Cancer Biol Ther. 2018 Apr 13;:1-22
Authors: Nicolaides NC, Schweizer C, Somers EB, Wang W, Fernando S, Ross EN, Grasso L, Hassan R, Kline JB
Abstract
The tumor-shed antigen CA125 has recently been found to bind certain monoclonal antibodies (mAbs) and suppress immune-effector mediated killing through perturbation of the Fc domain with CD16a and CD32a Fc-γ activating receptors on immune-effector cells. Amatuximab is a mAb targeting mesothelin whose mechanism of action utilizes in part antibody-dependent cellular cytotoxicity (ADCC). It is being tested for its therapeutic activity in patients with mesothelioma in combination with first line standard-of-care. To determine if CA125 has immunosuppressive effects on amatuximab ADCC and associated clinical outcomes, post hoc subgroup analysis of patients from a Phase 2 study with primary diagnosed stage 3/4 unresectable mesothelioma treated with amatuximab plus cisplatin and pemetrexed were conducted.
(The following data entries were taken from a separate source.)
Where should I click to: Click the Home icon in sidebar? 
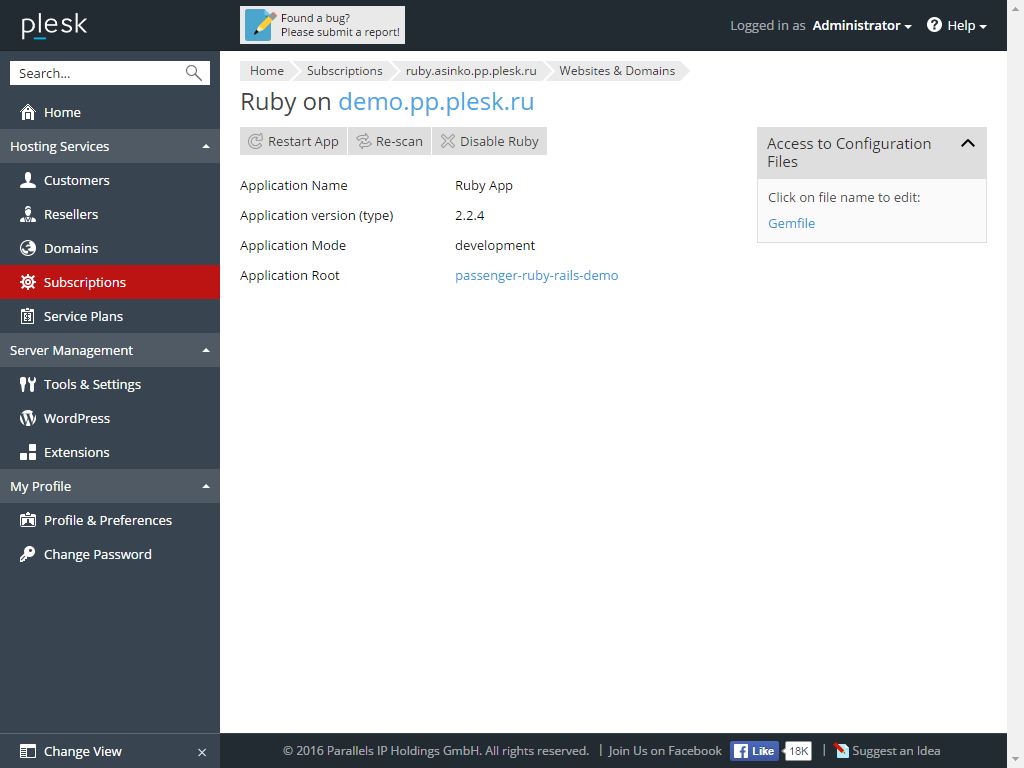tap(28, 112)
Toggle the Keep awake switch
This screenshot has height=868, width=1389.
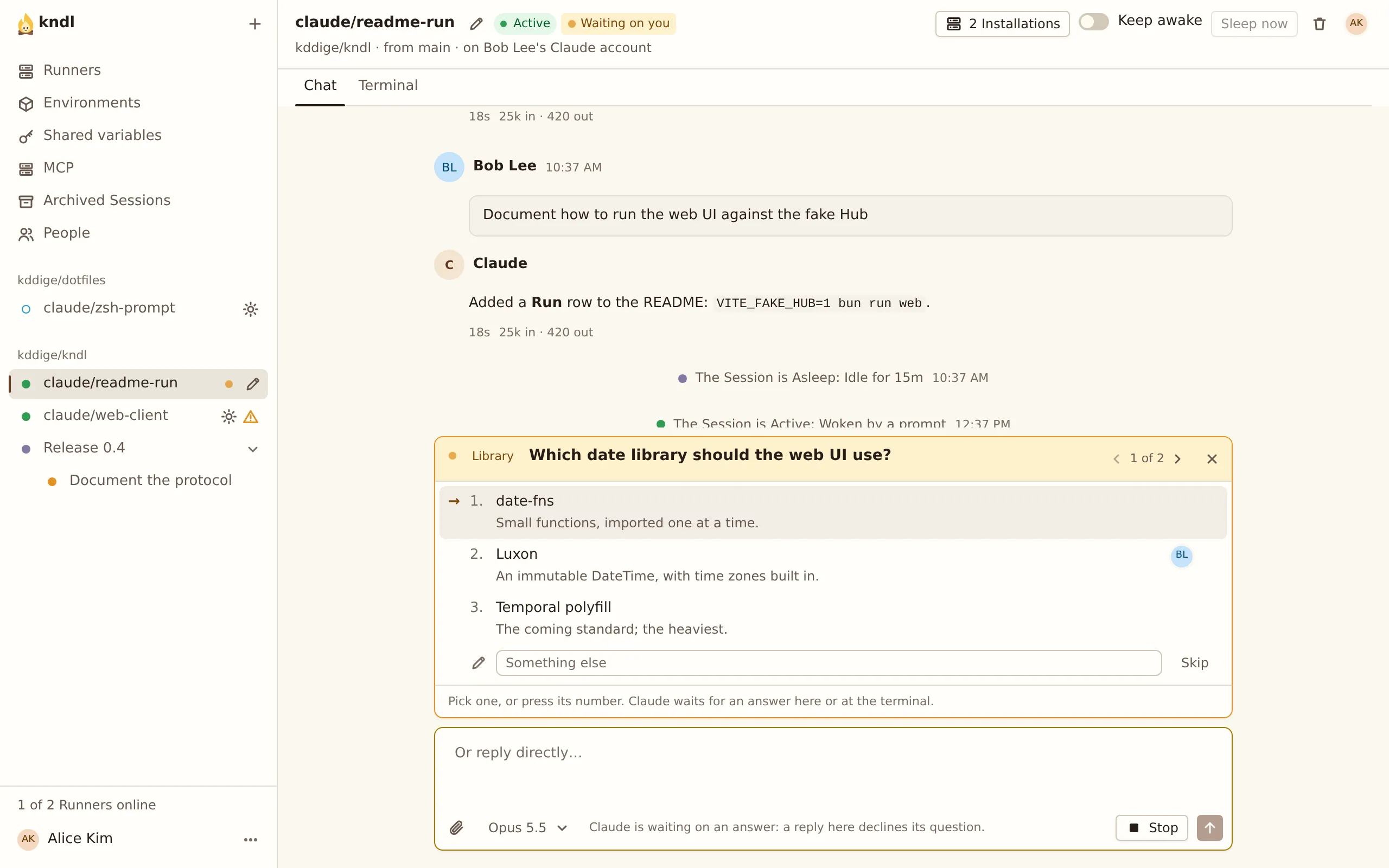[x=1093, y=22]
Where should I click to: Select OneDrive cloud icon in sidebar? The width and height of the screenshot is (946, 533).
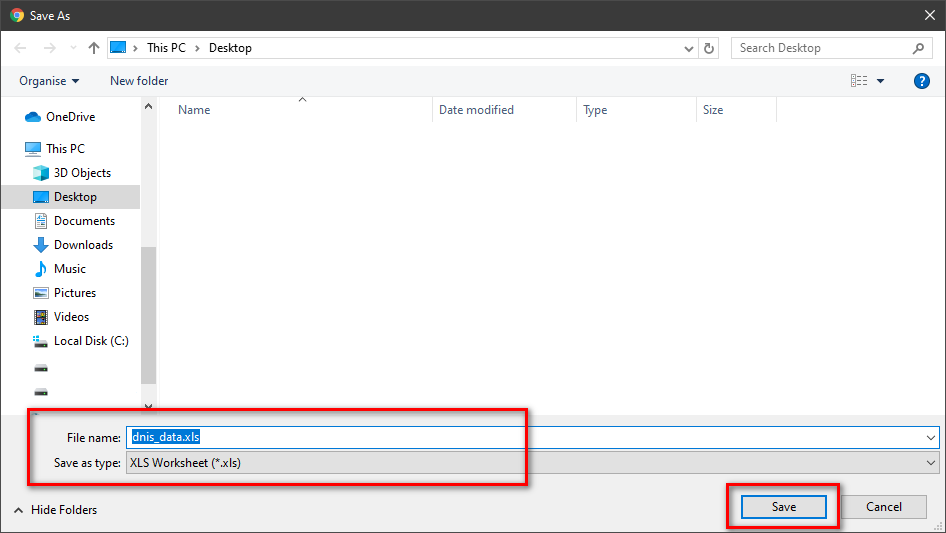coord(32,117)
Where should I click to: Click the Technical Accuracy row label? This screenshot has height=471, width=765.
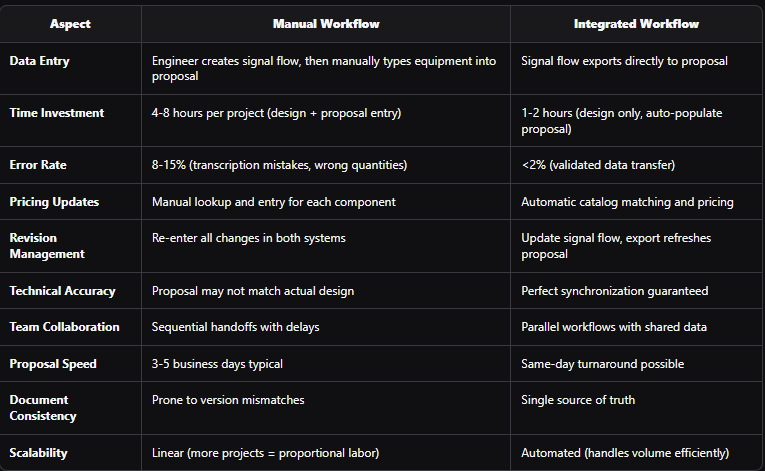click(x=62, y=291)
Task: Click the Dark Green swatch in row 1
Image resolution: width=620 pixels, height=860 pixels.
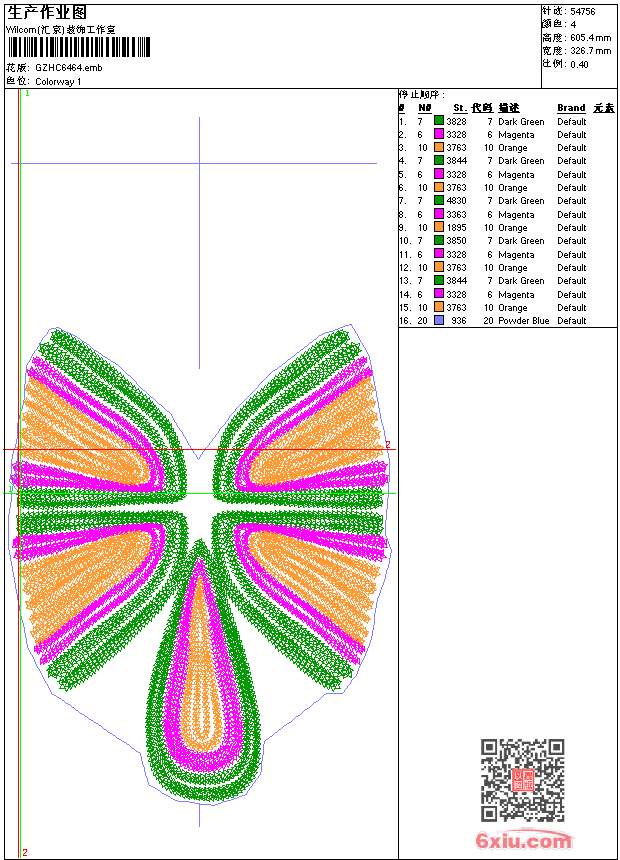Action: [439, 121]
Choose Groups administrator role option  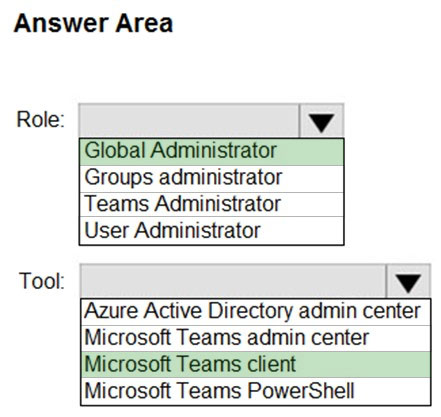pyautogui.click(x=212, y=179)
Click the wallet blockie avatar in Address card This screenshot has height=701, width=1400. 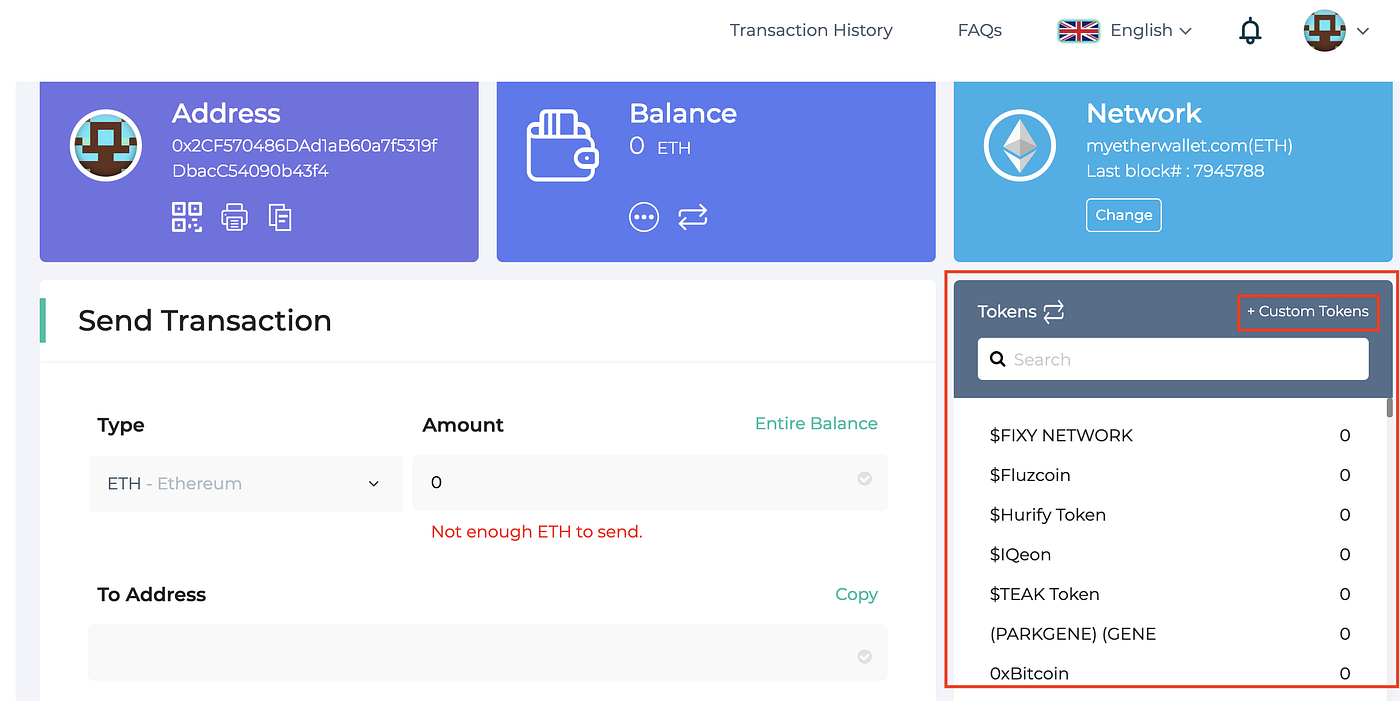pyautogui.click(x=105, y=145)
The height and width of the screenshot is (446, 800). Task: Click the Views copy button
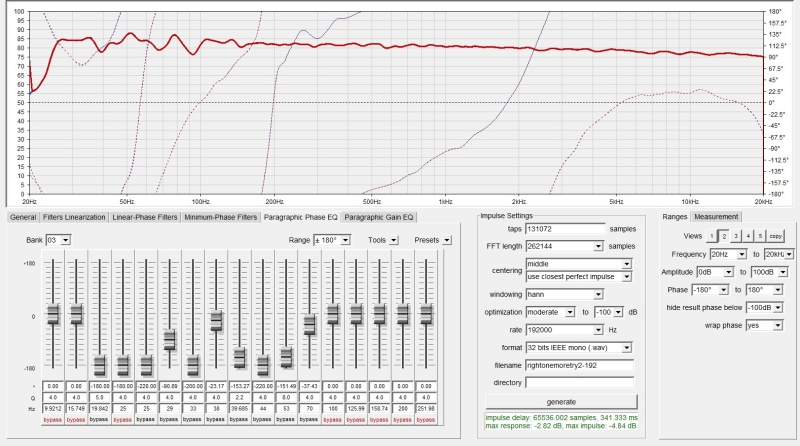click(x=775, y=236)
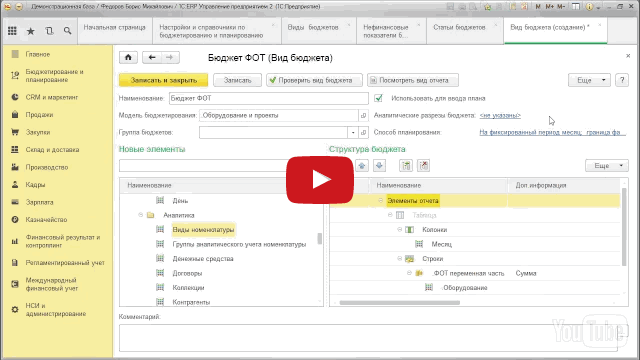The image size is (640, 360).
Task: Go to home page with house icon
Action: 128,58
Analysis found patients with baseline CA125 levels no greater than 57 U/m ( ∼3X the upper limit of normal) had a 2 month improvement in progression free survival (HR = 0.43, p = 0.0062) and a 7 month improvement in overall survival (HR = 0.40, p = 0.0022) as compared to those with CA125 above 57 U/mL. In vitro studies found that CA125 was able to bind amatuximab and perturb ADCC activity via decreased Fc-γ-receptor engagement. These data suggest that clinical trial designs of antibody-based drugs in cancers producing CA125, including mesothelioma, should consider stratifying patients on baseline CA125 levels for mAbs that are experimentally determined to be bound by CA125.
PMID: 29652548 [PubMed - as supplied by publisher]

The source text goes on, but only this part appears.